Le marais se forme sur un terrain plat et de dépôt de sédiments fins sur plusieurs kilomètres dans l’estuaire de l’Urola, créant un environnement unique et sélectif. Cet écosystème présente une turbidité élevée de l’eau en raison des matières en suspension qu’apportent la rivière et la mer.

L’influence des marées détermine l’aménagement d’une végétation très caractéristique et spécialisée qui apparaît en bandes selon sa tolérance à rester immergée. Ainsi, au niveau le plus bas, sur un substrat mou et peu solide, on observe uniquement des algues vertes.

Sur les surfaces qui sont inondées par des pleines mers d’amplitude moyenne, apparaissent tout d’abord les prairies de graminées qui colonisent les limons et, à l’aide de leurs racines, fixent et élèvent le substrat, ce qui permet l’établissement de nouveaux sédiments.

Sur ce substrat plus élevé apparaît une troisième bande végétale formée de plantes typiquement des marais, qui occupent une zone très humide, riche en sels et apport de nutriments d’origine terrestre à travers la rivière. La végétation est dominée par des plantes halophiles et leur composition varie, les plus tolérantes se situant près de la mer et les plus sensibles s’en éloignant.

La ria de l’Urola présente deux zones qui accueillent des avifaunes étroitement liées : la zone de Santiago et l’environnement de Bedua. Dans ces zones, il y a jusqu’à 100 oiseaux liés au marais.

Les périodes de forte présence d’oiseaux correspondent aux grandes migrations. La saison printanière est celle où le plus grand nombre d’oiseaux sont observés dans l’estuaire, mais c’est en automne que les oiseaux visiteurs y restent plus longtemps. Les volées de limicoles sont alors habituelles comme les bécasseaux, vanneaux, pluviers, barges ou chevaliers par exemple.

Les canards barboteurs forment en général un groupe très réduit de spécimens ; néanmoins, on observe entre autres le canard colvert, le canard souchet, etc.
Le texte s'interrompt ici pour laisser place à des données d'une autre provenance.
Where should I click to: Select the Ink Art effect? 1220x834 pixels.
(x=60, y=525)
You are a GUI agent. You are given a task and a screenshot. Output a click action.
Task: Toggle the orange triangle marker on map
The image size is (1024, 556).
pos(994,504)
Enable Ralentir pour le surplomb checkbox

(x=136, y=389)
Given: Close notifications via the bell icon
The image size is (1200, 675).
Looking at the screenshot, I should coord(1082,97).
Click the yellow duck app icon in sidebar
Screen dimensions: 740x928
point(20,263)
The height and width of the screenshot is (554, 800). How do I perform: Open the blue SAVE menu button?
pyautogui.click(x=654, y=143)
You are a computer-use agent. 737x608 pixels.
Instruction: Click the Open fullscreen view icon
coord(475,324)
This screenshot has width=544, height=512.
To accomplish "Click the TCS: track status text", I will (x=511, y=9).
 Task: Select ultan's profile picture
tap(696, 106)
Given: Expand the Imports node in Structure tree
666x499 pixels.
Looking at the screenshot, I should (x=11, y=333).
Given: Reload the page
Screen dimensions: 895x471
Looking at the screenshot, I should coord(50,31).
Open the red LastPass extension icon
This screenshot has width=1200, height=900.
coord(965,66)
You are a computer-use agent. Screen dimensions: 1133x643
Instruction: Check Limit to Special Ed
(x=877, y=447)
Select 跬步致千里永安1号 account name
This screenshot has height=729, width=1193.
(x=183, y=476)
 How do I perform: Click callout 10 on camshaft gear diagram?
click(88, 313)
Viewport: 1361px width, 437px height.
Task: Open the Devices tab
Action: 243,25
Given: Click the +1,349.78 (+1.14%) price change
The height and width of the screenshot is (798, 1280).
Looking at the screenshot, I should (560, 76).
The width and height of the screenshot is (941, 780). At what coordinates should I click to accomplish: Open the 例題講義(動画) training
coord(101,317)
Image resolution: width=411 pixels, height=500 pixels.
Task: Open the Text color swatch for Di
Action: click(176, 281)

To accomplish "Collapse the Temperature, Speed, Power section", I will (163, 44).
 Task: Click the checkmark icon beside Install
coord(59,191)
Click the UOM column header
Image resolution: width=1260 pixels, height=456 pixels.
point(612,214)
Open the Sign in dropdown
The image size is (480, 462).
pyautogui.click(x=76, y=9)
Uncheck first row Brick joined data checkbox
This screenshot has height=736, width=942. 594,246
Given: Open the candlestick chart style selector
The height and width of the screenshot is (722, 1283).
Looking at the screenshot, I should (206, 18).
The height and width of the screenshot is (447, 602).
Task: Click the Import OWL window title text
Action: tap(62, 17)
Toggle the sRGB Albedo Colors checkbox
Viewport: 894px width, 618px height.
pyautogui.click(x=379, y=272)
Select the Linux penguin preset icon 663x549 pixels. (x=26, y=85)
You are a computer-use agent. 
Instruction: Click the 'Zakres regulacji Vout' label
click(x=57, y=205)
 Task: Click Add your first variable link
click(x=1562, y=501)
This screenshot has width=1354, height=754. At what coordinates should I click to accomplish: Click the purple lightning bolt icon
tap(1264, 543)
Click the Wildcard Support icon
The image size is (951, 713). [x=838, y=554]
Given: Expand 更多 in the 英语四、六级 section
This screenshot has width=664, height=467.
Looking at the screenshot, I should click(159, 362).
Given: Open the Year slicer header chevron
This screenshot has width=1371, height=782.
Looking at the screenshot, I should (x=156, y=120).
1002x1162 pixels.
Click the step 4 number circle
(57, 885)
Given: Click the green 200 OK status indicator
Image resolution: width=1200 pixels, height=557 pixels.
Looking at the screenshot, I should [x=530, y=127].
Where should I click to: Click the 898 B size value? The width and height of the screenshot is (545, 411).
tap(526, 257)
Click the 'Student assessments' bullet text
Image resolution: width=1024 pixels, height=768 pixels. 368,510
Il ne manque pas non plus d’oiseaux extraordinaires et menacés d’extinction, comme la spatule blanche, la bernache nonette ou le héron pourpre. À noter l’apparition tous les ans du balbuzard pêcheur, qui reste généralement dans la zone de Bedua et qui cherche parfois sa nourriture dans le marais de Santiago.

En hiver, l’avifaune diminue ; les oiseaux qui restent ici durant cette période sont relativement communs, par exemple le goéland argenté, la mouette rieuse et le goéland leucophée, le bécasseau variable, le grand gravelot et le grand cormoran. Mais aussi l’aigrette garzette et le héron cendré, dont la colonie principale d’hiver se trouve à Bedua.

Durant l’hiver, ces espèces se situent en pleine mer, mais durant les rudes tempêtes, elles se fatiguent et cherchent refuge dans l’estuaire. Dans ces cas, la ria de l’Urola accueille des oiseaux comme le labbe parasite, la macreuse noire, le petit pingouin ou le guillemot de Troil.

En été, rares également sont les espèces qui restent dans le marais ; on observe les bergeronnettes grise et des ruisseaux, le chevalier guignette, de jeunes spécimens de goéland leucophée et de mouette rieuse, etc. À noter deux espèces nidificatrices : le canard colvert qui élève habituellement ses petits dans le jardin de la maison-musée Zuloaga, et le petit gravelot qui le fait dans la zone de Bedua.